Mattéo Rabuel

Personal information
- Date of birth: 4 May 2000 (age 26)
- Place of birth: L'Isle-d'Espagnac, France
- Height: 1.81 m (5 ft 11 in)
- Position: Centre-back

Team information
- Current team: La Roche
- Number: 18

Youth career
- Valenciennes

Senior career*
- Years: Team / Apps / (Gls)
- 2019–2022: Valenciennes II / 32 / (0)
- 2022–2023: Valenciennes / 11 / (0)
- 2023–2025: Avranches / 58 / (1)
- 2025–2026: Stade Briochin / 23 / (0)
- 2026–: La Roche / 0 / (0)

= Mattéo Rabuel =

French footballer (born 2000)

Mattéo Rabuel (born 4 May 2000) is a French professional footballer who plays as a centre-back for club La Roche.

==Career==
Rabuel is a youth product of Valenciennes and began his senior career with their reserves in 2019. On 15 May 2022, he made his senior and professional debut with in a 2–1 Ligue 2 win over Niort.

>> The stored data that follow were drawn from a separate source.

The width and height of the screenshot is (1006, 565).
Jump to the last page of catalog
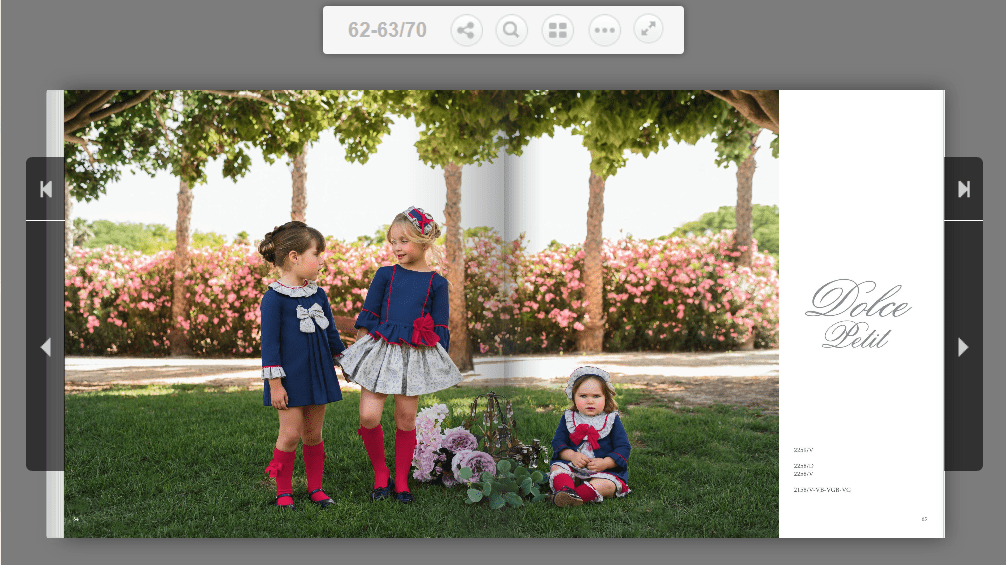(963, 189)
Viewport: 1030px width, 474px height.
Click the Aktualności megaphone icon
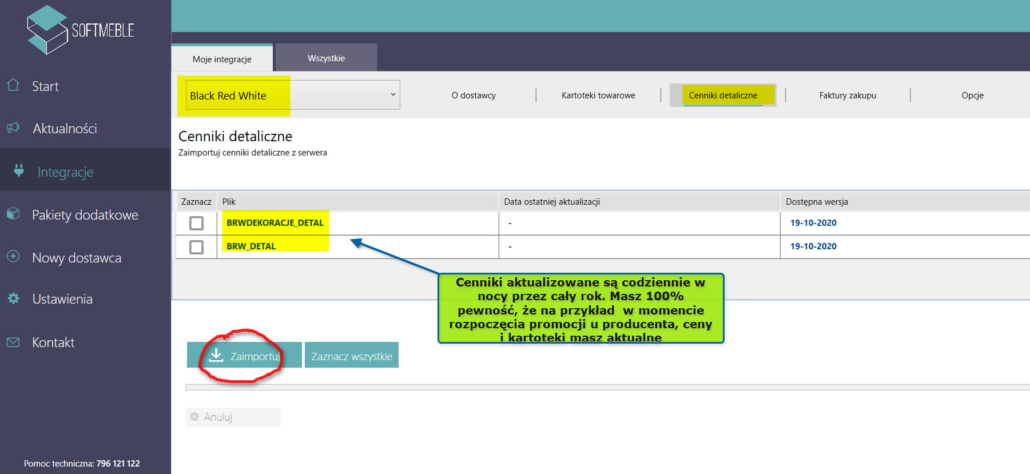coord(13,129)
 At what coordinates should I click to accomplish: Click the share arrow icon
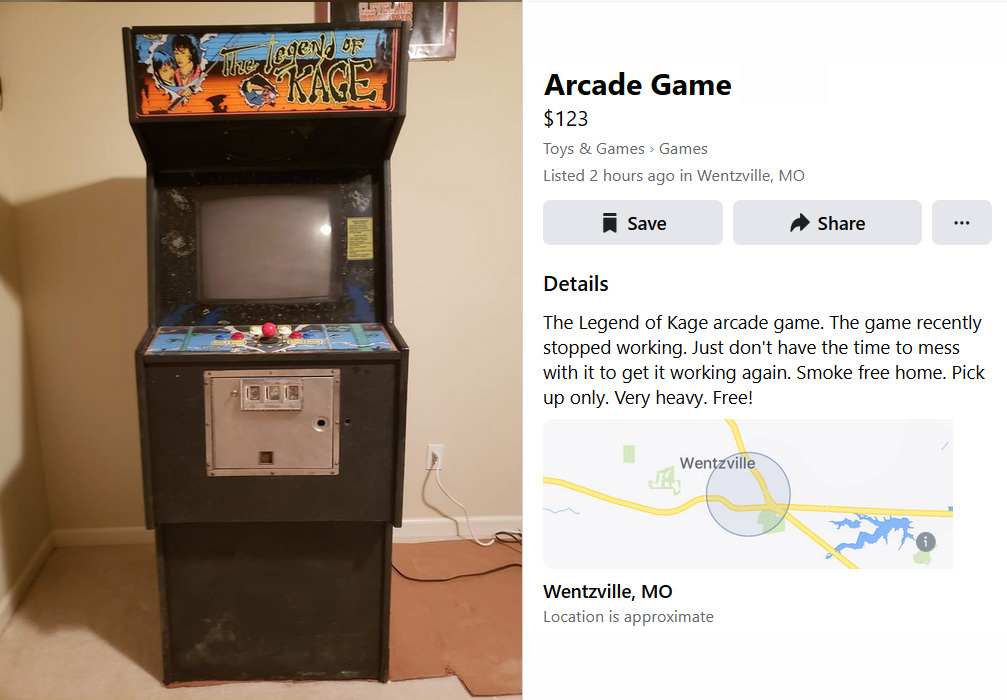[x=800, y=223]
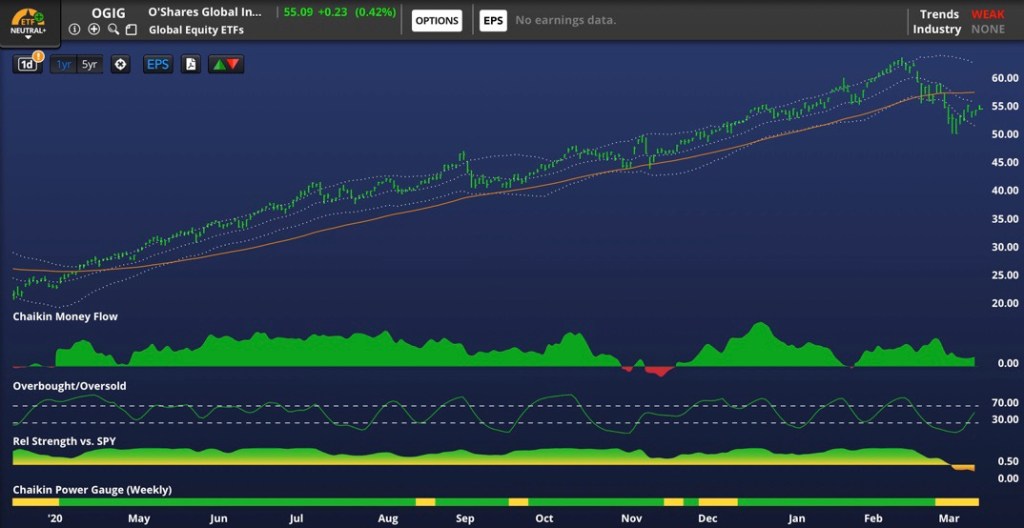Click the Global Equity ETFs category label
Viewport: 1024px width, 528px height.
point(194,30)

On 1 June 2022, he signed his first professional contract with Valenciennes for one year. He had a strong start with Valenciennes, averaging over 2.5 points per game in the first months of the 2022–23 season.

==Personal life==
Rabuel is the son of Nicolas Rabuel who is a French football coach and former professional footballer.